Japanese companies aim to help build a hydrogen society

Japanese companies aim to help build a hydrogen society

March 26, 2018 0 By Stephen Vagus

Japan’s hydrogen society is beginning to take form

A consortium of 11 companies have come together to help Japan realize its vision of establishing a hydrogen society. The consortium is now drawing attention to what it believes to a new investment opportunity. The opportunity involves jump-starting the construction of a comprehensive hydrogen network throughout Japan. The idea is to have investors share startup costs in order to mitigate financial risk. The problem, however, is that investing in the endeavor will be quite costly and whether or not investors will see any returns is uncertain.

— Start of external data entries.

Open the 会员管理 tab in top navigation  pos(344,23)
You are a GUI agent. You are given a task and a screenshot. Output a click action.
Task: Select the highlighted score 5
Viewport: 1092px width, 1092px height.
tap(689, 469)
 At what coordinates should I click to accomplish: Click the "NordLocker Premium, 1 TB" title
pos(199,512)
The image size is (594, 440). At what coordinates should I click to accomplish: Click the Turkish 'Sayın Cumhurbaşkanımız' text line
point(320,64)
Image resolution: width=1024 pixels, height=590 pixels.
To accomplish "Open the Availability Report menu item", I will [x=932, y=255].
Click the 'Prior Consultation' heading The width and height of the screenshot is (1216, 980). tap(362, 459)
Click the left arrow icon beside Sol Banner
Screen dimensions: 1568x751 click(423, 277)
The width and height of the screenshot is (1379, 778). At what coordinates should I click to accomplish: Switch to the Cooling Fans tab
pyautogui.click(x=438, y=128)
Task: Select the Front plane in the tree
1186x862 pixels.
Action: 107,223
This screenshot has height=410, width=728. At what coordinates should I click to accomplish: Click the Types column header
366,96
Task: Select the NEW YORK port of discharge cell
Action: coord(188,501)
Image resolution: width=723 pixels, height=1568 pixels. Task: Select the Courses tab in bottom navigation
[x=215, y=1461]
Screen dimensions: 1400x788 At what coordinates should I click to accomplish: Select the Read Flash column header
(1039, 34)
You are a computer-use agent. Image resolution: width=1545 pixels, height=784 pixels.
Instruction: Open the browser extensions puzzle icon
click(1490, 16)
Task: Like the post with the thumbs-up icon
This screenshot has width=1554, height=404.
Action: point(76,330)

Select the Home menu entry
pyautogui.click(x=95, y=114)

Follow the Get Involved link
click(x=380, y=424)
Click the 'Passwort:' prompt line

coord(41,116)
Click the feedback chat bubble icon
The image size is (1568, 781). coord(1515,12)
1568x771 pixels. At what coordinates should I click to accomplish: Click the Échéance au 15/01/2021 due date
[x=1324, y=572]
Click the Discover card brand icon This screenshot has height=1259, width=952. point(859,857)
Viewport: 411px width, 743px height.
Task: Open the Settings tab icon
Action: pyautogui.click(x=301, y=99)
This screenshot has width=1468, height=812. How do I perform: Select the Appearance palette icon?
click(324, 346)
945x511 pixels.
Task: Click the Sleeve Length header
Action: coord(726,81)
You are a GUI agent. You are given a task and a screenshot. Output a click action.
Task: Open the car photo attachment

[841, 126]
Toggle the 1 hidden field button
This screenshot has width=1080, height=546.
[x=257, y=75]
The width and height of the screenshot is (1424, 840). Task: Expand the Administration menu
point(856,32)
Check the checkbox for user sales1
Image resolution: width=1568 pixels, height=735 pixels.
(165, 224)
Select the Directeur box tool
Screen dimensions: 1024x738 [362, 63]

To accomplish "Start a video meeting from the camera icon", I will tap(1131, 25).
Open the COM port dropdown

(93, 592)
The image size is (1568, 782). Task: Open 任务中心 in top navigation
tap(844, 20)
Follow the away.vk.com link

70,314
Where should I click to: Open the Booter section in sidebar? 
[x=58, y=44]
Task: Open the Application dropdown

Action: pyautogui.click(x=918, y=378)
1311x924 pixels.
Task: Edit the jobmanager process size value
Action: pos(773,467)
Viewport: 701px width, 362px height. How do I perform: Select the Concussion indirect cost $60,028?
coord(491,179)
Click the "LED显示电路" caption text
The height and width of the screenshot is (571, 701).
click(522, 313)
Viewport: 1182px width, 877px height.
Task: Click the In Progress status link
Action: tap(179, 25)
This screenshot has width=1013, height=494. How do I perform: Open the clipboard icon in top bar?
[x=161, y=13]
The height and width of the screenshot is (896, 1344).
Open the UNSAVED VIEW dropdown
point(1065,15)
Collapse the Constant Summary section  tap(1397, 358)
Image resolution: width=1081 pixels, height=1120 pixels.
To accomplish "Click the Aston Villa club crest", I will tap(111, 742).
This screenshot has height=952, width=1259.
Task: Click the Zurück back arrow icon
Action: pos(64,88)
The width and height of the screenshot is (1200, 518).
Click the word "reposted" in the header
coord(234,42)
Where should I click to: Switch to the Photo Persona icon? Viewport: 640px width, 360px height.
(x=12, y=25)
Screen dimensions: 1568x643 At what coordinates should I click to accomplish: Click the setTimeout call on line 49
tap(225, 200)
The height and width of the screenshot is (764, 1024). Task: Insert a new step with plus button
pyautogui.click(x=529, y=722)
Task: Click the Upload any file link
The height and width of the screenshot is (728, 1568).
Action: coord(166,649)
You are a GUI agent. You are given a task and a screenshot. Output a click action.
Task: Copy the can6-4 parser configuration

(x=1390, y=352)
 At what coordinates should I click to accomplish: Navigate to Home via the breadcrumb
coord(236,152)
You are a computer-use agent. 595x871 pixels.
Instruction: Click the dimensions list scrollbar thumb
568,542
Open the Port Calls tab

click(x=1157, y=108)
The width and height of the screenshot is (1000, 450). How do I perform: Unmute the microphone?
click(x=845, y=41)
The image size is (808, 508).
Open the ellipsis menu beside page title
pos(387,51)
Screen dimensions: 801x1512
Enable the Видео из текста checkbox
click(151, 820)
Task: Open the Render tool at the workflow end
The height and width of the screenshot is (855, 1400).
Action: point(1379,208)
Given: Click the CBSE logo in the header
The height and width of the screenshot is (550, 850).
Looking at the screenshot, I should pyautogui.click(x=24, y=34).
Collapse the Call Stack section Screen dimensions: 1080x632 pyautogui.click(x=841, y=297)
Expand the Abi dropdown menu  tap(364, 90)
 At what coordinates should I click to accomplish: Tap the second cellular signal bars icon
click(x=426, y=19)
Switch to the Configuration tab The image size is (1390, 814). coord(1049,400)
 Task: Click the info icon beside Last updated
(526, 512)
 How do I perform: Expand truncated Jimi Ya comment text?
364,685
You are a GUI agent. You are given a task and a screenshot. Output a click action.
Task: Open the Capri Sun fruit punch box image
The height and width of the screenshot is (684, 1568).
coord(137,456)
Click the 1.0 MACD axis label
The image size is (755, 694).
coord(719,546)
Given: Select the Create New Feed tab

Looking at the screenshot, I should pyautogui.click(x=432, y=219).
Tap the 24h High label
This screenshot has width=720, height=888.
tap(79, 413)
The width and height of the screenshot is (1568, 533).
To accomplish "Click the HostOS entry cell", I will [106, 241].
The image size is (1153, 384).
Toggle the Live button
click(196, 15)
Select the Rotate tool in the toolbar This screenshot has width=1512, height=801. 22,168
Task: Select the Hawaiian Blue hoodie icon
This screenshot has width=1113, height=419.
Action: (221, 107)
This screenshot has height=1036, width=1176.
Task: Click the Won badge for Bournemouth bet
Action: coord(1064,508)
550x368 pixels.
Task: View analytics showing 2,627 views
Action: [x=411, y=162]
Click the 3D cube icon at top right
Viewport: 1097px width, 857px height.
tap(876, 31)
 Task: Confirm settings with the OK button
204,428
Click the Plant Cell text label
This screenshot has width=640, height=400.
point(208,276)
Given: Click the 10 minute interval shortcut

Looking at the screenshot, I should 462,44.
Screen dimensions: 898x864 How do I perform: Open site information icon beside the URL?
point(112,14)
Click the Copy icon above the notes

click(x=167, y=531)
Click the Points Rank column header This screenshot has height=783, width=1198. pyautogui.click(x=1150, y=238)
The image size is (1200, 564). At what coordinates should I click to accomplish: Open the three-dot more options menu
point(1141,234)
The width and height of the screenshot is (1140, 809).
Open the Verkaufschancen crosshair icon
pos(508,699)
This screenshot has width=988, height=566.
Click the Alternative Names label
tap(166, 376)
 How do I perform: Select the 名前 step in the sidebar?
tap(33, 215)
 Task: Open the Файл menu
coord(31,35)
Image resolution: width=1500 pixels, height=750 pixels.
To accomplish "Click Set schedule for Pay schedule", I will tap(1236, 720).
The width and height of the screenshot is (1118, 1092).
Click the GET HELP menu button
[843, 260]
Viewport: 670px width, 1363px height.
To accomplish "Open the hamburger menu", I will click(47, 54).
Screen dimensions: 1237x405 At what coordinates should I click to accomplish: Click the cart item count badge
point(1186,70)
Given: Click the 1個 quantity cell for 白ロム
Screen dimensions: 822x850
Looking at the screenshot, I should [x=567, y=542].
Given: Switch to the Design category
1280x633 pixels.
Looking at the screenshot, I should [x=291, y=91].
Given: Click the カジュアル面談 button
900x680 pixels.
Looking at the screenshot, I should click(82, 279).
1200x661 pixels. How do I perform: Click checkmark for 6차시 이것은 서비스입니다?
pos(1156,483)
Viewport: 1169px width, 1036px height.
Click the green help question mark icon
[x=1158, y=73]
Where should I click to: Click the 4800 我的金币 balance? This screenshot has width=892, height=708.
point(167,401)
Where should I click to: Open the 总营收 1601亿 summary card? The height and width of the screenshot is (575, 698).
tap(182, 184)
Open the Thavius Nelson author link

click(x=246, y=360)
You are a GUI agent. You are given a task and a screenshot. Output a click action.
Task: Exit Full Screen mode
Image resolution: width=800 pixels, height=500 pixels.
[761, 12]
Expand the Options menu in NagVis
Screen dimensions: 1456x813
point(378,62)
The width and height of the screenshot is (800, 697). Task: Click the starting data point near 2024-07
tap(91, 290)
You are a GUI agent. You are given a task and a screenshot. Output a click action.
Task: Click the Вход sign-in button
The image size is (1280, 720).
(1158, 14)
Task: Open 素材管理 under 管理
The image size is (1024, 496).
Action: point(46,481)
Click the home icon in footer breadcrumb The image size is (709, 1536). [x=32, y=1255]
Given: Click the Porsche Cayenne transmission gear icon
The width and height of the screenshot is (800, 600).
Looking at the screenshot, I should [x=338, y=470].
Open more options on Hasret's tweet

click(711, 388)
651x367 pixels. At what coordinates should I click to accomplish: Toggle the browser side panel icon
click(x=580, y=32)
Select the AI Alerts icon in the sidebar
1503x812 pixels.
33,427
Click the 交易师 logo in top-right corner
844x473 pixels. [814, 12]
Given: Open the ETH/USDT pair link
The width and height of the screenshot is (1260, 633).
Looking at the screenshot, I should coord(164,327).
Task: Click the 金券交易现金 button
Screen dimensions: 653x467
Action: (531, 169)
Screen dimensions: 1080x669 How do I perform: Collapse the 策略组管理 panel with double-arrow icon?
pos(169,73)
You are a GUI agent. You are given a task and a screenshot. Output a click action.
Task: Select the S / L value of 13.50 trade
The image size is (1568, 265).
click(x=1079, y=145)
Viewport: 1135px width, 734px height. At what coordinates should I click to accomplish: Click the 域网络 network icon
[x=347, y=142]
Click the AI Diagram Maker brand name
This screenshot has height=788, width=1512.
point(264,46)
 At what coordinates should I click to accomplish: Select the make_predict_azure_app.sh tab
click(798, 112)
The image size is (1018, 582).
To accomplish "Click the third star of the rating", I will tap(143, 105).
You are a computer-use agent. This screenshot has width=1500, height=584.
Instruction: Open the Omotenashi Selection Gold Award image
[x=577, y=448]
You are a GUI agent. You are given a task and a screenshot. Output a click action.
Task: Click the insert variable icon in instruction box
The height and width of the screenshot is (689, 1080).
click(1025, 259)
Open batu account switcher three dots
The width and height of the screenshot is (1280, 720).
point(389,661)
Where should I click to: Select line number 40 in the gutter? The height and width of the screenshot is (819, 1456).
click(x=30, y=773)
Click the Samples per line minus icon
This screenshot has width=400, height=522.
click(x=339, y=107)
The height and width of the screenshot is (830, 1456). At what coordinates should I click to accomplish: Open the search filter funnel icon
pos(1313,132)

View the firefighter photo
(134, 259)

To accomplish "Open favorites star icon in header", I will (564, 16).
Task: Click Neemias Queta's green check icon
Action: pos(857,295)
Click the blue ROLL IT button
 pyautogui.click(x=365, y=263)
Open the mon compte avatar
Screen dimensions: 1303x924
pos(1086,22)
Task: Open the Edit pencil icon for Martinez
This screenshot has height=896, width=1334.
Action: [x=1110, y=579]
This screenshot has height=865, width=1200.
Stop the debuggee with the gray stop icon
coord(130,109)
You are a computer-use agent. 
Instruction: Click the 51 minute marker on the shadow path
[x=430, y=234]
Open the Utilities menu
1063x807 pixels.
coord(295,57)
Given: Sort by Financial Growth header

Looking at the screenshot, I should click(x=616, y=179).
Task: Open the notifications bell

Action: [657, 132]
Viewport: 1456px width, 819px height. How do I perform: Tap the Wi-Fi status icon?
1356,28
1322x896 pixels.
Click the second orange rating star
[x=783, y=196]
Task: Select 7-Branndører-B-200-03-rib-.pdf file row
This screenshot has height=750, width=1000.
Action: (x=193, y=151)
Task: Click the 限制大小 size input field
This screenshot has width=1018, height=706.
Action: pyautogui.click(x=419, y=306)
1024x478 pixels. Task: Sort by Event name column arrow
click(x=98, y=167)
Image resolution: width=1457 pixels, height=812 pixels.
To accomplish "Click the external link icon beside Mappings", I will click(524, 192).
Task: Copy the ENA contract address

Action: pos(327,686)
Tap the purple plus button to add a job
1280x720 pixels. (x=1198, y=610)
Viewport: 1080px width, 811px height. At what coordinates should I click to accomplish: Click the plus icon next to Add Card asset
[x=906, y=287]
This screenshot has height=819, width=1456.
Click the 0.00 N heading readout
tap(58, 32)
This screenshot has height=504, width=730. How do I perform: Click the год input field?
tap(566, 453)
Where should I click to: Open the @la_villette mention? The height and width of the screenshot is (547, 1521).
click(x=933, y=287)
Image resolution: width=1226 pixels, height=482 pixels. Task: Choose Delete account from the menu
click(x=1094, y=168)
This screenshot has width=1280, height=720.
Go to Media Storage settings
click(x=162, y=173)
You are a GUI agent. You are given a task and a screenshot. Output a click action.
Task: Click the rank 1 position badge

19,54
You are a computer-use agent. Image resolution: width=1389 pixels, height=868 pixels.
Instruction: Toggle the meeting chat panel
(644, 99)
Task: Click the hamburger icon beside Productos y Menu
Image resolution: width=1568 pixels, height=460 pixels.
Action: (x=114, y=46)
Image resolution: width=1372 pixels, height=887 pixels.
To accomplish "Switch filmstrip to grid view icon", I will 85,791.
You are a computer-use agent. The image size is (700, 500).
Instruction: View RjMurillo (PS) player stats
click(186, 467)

New investment opportunity could help jump-start the development of new hydrogen fuel stations

The consortium aims to pool resources in order to build 80 new hydrogen stations throughout Japan over the next four years. This is only the initial goal of the new venture, however. The consortium hopes to continue building hydrogen stations through March of 2028 by adding more partners. This network of hydrogen stations would provide invaluable support to fuel cell vehicles. The Japanese government has been showing strong interest in these vehicles as they will likely form a strong foundation for the country’s emerging hydrogen society.

Japan continues efforts to achieve environmental sustainability

Japan is working to make hydrogen a very important energy source in the coming years. A hydrogen society is one that derives the majority of its electrical power from fuel cell systems. Japan believes that such a society is a viable option and could be an adequate way to achieve environmental sustainability. The major problem preventing the rapid formation of a hydrogen society is the high cost associated with fuel cells and hydrogen-based technologies. For instance, a single hydrogen fuel station costs approximately $4.7 million to develop.

Large companies are eager to see a hydrogen society take form in Japan

While the Japanese government may be unable to establish a hydrogen society on its own, there are many large companies that share the government’s interests. These companies, many of whom come from the auto industry, are eager to help build a hydrogen infrastructure in order to support the deployment of fuel cell vehicles. This infrastructure would also be used to provide the fuel needed for fuel cell systems that are being used by homeowners and businesses.